There’s never been a poll that I was aware of that gave Poilievre winning marks for personality, or as a person you’d want to have a salad with, or have steering the ship of state, much less in the turbulent waters that ship currently finds itself in.  In other words, Canadians were willing to support the Tories despite Poilievre, which is hardly a ringing endorsement for a guy who wants to be prime minister.

But that was before, and this is now, and now is looking badder and badder, and worse and worse, for the apple-chomping Leader of the Opposition.  And it’s not like the press, or media generally is going to give him the easiest of times after having him slag them and piss on their shoes for the past couple of years.  That Ill-disguised contempt of his for everything and everyone other than himself looks like it might be coming back to bite him, but I guess he feels he’s invincible, another aspect of that arrogance and the huge ego he hides behind.
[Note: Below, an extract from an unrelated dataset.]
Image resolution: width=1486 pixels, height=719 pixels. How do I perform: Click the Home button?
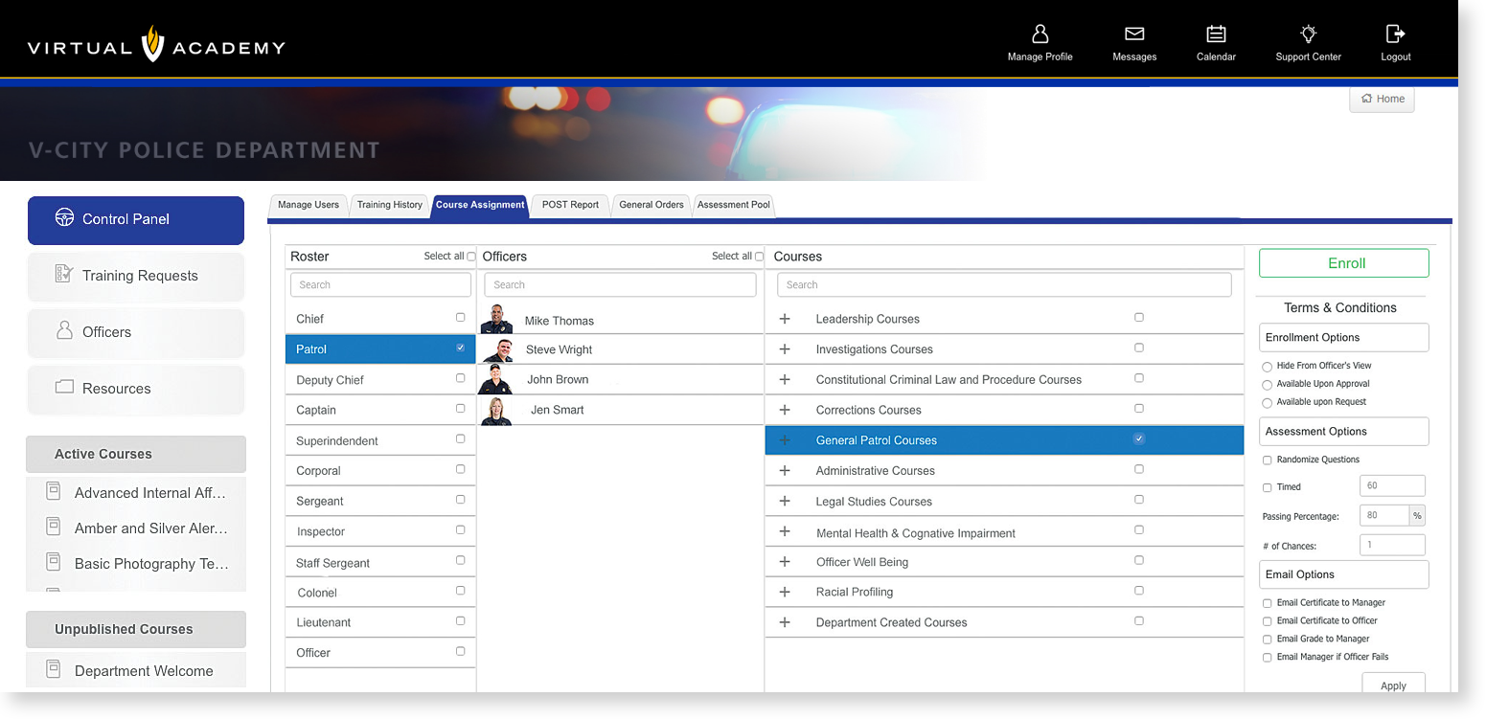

I don’t want to get ahead of myself.  I started out, just two months ago, predicting a massive Conservative majority victory and the decimation of the Liberal Party.  Then, I reluctantly accepted the idea that the Liberals might rebound, or the Tories regress to the point where the Conservatives won, but with only a minority government, something that raises all sorts of constitutional issues, such as the Governor-General asking another party (the Liberals) to form a government if the Tories couldn’t gain the confidence of the House of Commons.  We have to remember that the NDP and Bloc Québécois are both left-leaning parties, and not at all fans of the Conservatives, and more significantly, of Poilievre himself.

But what about the new polls?  What about this trend that the new numbers seem to be presenting to us?  What about that stuff?
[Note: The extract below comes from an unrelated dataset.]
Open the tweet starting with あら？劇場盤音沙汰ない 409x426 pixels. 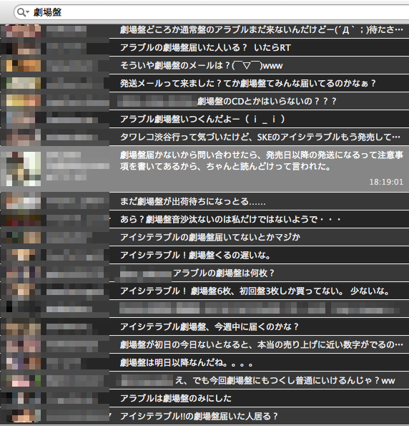205,219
Have we arrived at a time when the Liberals, themselves, may be able to win, albeit with a minority?  And what about the craziest scenario, that the Liberals manage to out-campaign the Conservatives and form a majority government of their own?

That’s almost too much to contemplate.  But scrape away everything and we find ourselves in a situation where our closest friend, ally, and trading partner is now openly hostile to us.  And then the question to Canadians becomes as simple as this:

Who do you want leading the country in the face of Donald Trump and all the threats he seems to pose?

Mark Carney?  Or Pierre Poilievre?

If I’m a conservative volunteer, an organizer, a door-knocker, phone-call maker, or slogan generator, my morale is not all that good anymore and it seems to sink more each passing day.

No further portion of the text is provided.